“There is a sacredness in tears. They are not the mark of
weakness, but of power. They speak more eloquently than ten thousand tongues. They are messengers of overwhelming grief...and unspeakable love.” Washington IrvingThis week, paint us a picture of a time when you cried. Maybe it was recent, maybe it was ages ago. Maybe it was tears of grief over a break-up, or tears of joy over an engagement. Maybe you cry when you get mad, or perhaps you cry when you're laughing hysterically. Perhaps you have a hard time crying at all. Pick one time, and color the story for us.
I cry at the drop of a hat, basically. I am a very emotional person, but I don't mind crying. In fact, I feel so much better after a good cry. It's healing!
I cried tears of joy last week after opening an email from a friend. She told me she was expecting a baby. I was overjoyed for her, because I know how badly she wants a sibling for her son. I immediately committed to pray for her and her unborn child. I asked God to protect her and the baby and help her give birth to a healthy son or daughter. I cried for her, knowing how happy she must be.

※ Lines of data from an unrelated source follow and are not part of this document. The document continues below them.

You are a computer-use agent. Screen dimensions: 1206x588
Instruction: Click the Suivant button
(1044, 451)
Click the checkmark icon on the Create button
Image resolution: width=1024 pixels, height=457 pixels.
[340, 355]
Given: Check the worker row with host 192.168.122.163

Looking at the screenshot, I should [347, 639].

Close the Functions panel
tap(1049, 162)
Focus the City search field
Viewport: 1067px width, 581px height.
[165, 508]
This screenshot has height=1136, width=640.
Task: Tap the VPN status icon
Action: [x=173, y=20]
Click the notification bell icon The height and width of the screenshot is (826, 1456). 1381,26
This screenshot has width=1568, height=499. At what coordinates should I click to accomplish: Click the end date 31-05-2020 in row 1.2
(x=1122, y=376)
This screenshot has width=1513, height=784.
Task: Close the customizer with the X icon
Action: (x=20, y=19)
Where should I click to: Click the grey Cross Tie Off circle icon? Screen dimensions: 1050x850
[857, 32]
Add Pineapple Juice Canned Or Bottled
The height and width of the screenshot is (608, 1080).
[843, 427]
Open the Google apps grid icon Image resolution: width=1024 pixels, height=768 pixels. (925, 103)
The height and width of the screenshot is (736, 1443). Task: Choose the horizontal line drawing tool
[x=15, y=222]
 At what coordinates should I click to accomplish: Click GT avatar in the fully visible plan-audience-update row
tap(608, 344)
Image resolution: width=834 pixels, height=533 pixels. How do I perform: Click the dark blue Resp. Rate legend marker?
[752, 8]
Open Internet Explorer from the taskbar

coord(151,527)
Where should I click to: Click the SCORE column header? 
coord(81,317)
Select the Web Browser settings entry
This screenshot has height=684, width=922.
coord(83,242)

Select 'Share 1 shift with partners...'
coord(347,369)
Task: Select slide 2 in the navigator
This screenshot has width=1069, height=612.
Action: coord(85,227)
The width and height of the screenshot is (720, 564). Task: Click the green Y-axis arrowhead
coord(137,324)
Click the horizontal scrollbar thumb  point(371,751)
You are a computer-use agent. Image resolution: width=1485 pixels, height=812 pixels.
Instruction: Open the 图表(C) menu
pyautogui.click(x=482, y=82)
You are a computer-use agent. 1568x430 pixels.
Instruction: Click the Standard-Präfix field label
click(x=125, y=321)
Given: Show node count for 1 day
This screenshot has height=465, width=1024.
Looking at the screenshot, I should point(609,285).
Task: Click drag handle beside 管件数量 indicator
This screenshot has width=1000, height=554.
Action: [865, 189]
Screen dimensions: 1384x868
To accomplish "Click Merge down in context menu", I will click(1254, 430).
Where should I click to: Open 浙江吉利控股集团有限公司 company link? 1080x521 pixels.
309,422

I cried tears of sadness the next day when I opened another email from the same friend, telling me that she had miscarried.
I cried tears of anger and frustration for my friend. I don't know why God chooses to do that, to take life like that, to break hearts like that. I just have to live in the faith that God almighty, all powerful and sovereign, knows why it happened. I pray my friend has the same faith, that she trusts that God has a reason. I have prayed that God comforts her and holds her in the palm of His hand while she goes through this trial.
Hopefully one day soon I can again cry tears of happiness for my friend. I will pray for her every time God brings her to my mind. I'll pray for peace for her, for strength, for health, for understanding, for faith, for perseverance, for wisdom.
And I'll pray that one day, in the not so distant future, she has another baby to hold in her arms, to laugh with and love and yes, cry over.